Foreign Direct Investment Trends
The release of the 2013 World Investment Report by the United Nations Conference on Trade & Development (UNCTAD) yesterday revealed that global corporations invested more in emerging markets than Europe, the United States and Japan – the traditional supporters of these markets – for the first time in history. The preface of the report notes that as the international community makes its final push to achieve the Millennium Development Goals for 2015 set at the United Nations Millennium Summit in 2000, the World Investment Report takes on special significance. It also points out that as the United Nations works on strategies for post-2015 development, the information on foreign direct investment (FDI) provided in the report can contribute to the success of these endeavors.
Global FDI for 2012 totaled $1.35 trillion, reflecting an 18 percent decline over the previous year. The report forecasts that 2013 is likely to rise to the region of $1.45 trillion, with $1.6 trillion forecast for 2014 and $1.8 trillion for 2015. In 2012, developing economies outstripped developed economies in absorbing FDI, with developed countries accounting for 42 percent of global flows. Developing economies, most notably the BRICS countries, generated close to one-third of global FDI outflows in 2012.
The BRICS countries – Brazil, Russia, India, China and South Africa – are expected to continue being the top FDI sources among emerging economies. With FDI flows from these five countries rising from $7 billion in the year 2000 to $145 billion in 2012, they account for 10 percent of the world total. China became the world’s third largest investor, after the United States and Japan, in 2012. Among the FDI projects of emerging economies are Brazilian oil company Petrobras’ investment in Angola, and China’s investment in Brazilian agricultural resources.
Millennium Development Goals were adopted by all 189 United Nations member states, as well as 23 international organizations. The eight goals are: Eradicating extreme poverty and hunger; achieving primary education universally; empowering women and promoting gender equality; reducing child mortality rates; improving maternal health; combating diseases such as malaria and HIV/AIDS; ensuring environmental sustainability; and developing a global partnership dedicated to development.

• Work task A
Please repeat the part of the foreign direct investment text that opens with the words "Global FDI for" and closes with "outflows in 2012.", switching "18 percent" to "eighteen percent".
• Work task B
In the foreign direct investment text, which country became the world's third largest investor in 2012?
The material that comes next is separate from the foreign direct investment text.

• Data section
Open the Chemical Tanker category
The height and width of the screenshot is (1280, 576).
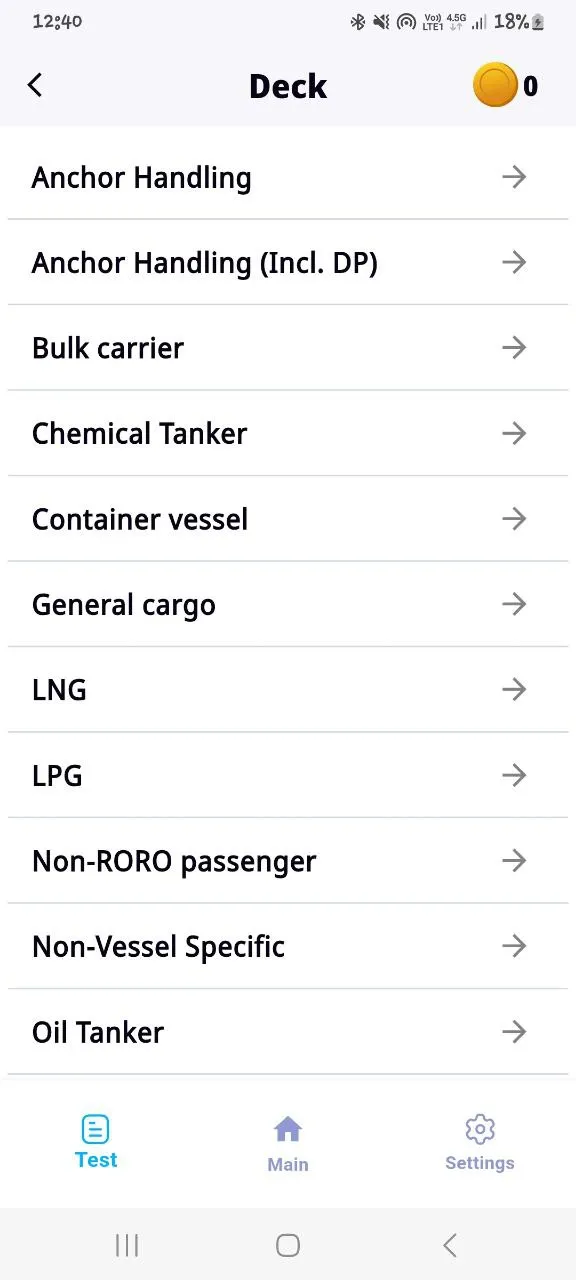point(288,434)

• Written solution A
Global FDI for 2012 totaled $1.35 trillion, reflecting an eighteen percent decline over the previous year. The report forecasts that 2013 is likely to rise to the region of $1.45 trillion, with $1.6 trillion forecast for 2014 and $1.8 trillion for 2015. In 2012, developing economies outstripped developed economies in absorbing FDI, with developed countries accounting for 42 percent of global flows. Developing economies, most notably the BRICS countries, generated close to one-third of global FDI outflows in 2012.

• Written solution B
China